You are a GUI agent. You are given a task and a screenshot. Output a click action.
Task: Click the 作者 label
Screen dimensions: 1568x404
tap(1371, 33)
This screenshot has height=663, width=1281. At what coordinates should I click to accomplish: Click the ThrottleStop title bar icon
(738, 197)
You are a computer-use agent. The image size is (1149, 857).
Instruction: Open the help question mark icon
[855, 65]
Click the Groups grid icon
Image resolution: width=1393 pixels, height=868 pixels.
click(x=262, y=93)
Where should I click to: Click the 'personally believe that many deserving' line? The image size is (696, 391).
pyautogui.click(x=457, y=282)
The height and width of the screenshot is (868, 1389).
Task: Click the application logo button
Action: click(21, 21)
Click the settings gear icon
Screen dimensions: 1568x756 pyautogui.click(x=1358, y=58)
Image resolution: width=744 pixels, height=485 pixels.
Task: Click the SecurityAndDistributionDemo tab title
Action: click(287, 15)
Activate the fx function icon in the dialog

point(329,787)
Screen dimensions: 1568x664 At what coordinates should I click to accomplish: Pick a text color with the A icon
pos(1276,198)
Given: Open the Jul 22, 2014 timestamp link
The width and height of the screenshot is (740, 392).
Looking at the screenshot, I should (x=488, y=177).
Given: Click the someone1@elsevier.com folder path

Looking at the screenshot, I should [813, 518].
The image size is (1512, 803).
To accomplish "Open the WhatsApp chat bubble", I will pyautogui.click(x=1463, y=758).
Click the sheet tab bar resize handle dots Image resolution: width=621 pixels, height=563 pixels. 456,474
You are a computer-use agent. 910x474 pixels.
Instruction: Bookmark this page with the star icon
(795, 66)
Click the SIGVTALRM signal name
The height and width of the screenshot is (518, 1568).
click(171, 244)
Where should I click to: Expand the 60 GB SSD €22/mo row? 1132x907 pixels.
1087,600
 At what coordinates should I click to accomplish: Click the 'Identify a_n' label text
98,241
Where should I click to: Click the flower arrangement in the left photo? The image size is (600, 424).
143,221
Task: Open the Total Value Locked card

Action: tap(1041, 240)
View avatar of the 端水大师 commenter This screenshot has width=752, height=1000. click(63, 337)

*Task statement*. Exact repetition of every entry in the data is required.

*Completed exercise*.
You are a GUI agent. You are given a task and a screenshot. Output a click action.
Task: Click the 作者 label
Screen dimensions: 1568x404
tap(1371, 33)
This screenshot has height=663, width=1281. At what coordinates should I click to accomplish: Click the ThrottleStop title bar icon
(738, 197)
You are a computer-use agent. The image size is (1149, 857).
Instruction: Open the help question mark icon
[855, 65]
Click the Groups grid icon
Image resolution: width=1393 pixels, height=868 pixels.
click(x=262, y=93)
Where should I click to: Click the 'personally believe that many deserving' line? The image size is (696, 391).
pyautogui.click(x=457, y=282)
The height and width of the screenshot is (868, 1389).
Task: Click the application logo button
Action: click(21, 21)
Click the settings gear icon
Screen dimensions: 1568x756 pyautogui.click(x=1358, y=58)
Image resolution: width=744 pixels, height=485 pixels.
Task: Click the SecurityAndDistributionDemo tab title
Action: click(287, 15)
Activate the fx function icon in the dialog

point(329,787)
Screen dimensions: 1568x664 At what coordinates should I click to accomplish: Pick a text color with the A icon
pos(1276,198)
Given: Open the Jul 22, 2014 timestamp link
The width and height of the screenshot is (740, 392).
Looking at the screenshot, I should (x=488, y=177).
Given: Click the someone1@elsevier.com folder path

Looking at the screenshot, I should [813, 518].
The image size is (1512, 803).
To accomplish "Open the WhatsApp chat bubble", I will pyautogui.click(x=1463, y=758).
Click the sheet tab bar resize handle dots Image resolution: width=621 pixels, height=563 pixels. 456,474
You are a computer-use agent. 910x474 pixels.
Instruction: Bookmark this page with the star icon
(795, 66)
Click the SIGVTALRM signal name
The height and width of the screenshot is (518, 1568).
click(171, 244)
Where should I click to: Expand the 60 GB SSD €22/mo row? 1132x907 pixels.
1087,600
 At what coordinates should I click to accomplish: Click the 'Identify a_n' label text
98,241
Where should I click to: Click the flower arrangement in the left photo? The image size is (600, 424).
143,221
Task: Open the Total Value Locked card

Action: tap(1041, 240)
View avatar of the 端水大师 commenter This screenshot has width=752, height=1000. click(63, 337)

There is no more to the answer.